** EXCERPT TO READ **
LAL CHAND SHAH ) RAMBHAH SHAH vs KENINDIA ASSURANCE COMPANY LIMITED [2004] KEHC 2049 (KLR)
Full Case Text
REPUBLIC OF KENYA IN THE HIGH COURT OF KENYA AT NAIROBI CIVIL CASE NO 981 OF 2003
LAL CHAND SHAH ........................................... 1ST PLAINTIFF
RAMBHAH SHAH ............................................ 2ND PLAINTIFF
VERSUS
KENINDIA ASSURANCE
COMPANY LIMITED .......................................... DEFENDANT
RULING
The application dated 19th November 2003 brought under Order 1XA Rule 10, 11 and O 21 Rule 22 of the Civil Procedure Rules and S 3A of the Civil Procedure Act.
It seeks a stay of execution pending the determination of the application and further seeks to set aside an exparte judgment entered against the defendant/applicant on 5th November 2003 and all consequential orders and that the defence filed on 7th November, 2003 be duly deemed filed and served.
The application is supported by an affidavit of one Emily Omondi sworn on 19th November, 2003 and the grounds appearing in the body of the application. The grounds include that at the time judgment was entered a defence had been filed and that the defence does raise serious triable issues and that the plaintiff is not likely to be prejudiced by the setting aside of the exparte judgment.

** STATED PROBLEM 1 **
According to the ruling, on what date was the exparte judgment entered against the defendant?
** STATED PROBLEM 2 **
Reproduce the passage of the ruling starting at "LAL CHAND SHAH )" and ending at "Civil Procedure Act.".

** INFORMATION SUPPLIED **
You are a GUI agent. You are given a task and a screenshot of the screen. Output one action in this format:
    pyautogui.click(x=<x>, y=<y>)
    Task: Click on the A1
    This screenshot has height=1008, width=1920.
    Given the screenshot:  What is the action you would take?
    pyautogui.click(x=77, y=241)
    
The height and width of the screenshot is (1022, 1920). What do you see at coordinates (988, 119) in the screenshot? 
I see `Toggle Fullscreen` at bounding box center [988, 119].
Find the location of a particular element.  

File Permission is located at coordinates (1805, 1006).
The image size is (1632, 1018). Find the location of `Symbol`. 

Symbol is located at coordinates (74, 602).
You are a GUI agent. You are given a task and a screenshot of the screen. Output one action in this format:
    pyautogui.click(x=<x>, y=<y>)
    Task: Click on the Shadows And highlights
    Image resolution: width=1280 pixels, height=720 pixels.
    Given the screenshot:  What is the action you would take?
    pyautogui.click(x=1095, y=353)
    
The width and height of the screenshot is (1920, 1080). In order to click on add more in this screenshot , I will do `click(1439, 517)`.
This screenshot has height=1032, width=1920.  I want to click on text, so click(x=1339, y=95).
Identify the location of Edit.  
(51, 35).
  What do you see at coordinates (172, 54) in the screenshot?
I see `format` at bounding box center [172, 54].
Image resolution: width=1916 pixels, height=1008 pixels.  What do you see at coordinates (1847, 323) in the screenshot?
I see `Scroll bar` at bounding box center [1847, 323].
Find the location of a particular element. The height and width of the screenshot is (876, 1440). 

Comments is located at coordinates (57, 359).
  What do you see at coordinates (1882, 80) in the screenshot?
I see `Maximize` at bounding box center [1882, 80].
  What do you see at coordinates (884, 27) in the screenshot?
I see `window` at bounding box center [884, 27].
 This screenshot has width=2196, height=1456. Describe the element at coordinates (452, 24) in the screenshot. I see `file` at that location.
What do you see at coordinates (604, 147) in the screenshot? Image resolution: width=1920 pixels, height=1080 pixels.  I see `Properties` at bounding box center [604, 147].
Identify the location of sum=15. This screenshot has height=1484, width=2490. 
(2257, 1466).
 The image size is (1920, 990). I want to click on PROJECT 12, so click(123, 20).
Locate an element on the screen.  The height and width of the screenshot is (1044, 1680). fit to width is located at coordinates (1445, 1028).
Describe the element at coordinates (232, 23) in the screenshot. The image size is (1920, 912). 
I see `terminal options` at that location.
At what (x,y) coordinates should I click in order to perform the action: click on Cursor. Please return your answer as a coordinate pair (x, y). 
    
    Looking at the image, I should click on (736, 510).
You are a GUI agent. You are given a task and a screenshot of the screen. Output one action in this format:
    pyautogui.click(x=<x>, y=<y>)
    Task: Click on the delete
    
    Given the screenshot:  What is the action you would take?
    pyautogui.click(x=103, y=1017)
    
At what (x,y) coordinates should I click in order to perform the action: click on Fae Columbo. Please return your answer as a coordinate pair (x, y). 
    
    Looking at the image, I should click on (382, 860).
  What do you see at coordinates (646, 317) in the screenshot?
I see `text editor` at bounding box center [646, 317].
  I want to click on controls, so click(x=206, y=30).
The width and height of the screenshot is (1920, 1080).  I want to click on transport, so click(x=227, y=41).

** WORKED SOLUTION 1 **
5th November 2003

** WORKED SOLUTION 2 **
LAL CHAND SHAH ) RAMBHAH SHAH vs KENINDIA ASSURANCE COMPANY LIMITED [2004] KEHC 2049 (KLR)
Full Case Text
REPUBLIC OF KENYA IN THE HIGH COURT OF KENYA AT NAIROBI CIVIL CASE NO 981 OF 2003
LAL CHAND SHAH ........................................... 1ST PLAINTIFF
RAMBHAH SHAH ............................................ 2ND PLAINTIFF
VERSUS
KENINDIA ASSURANCE
COMPANY LIMITED .......................................... DEFENDANT
RULING
The application dated 19th November 2003 brought under Order 1XA Rule 10, 11 and O 21 Rule 22 of the Civil Procedure Rules and S 3A of the Civil Procedure Act.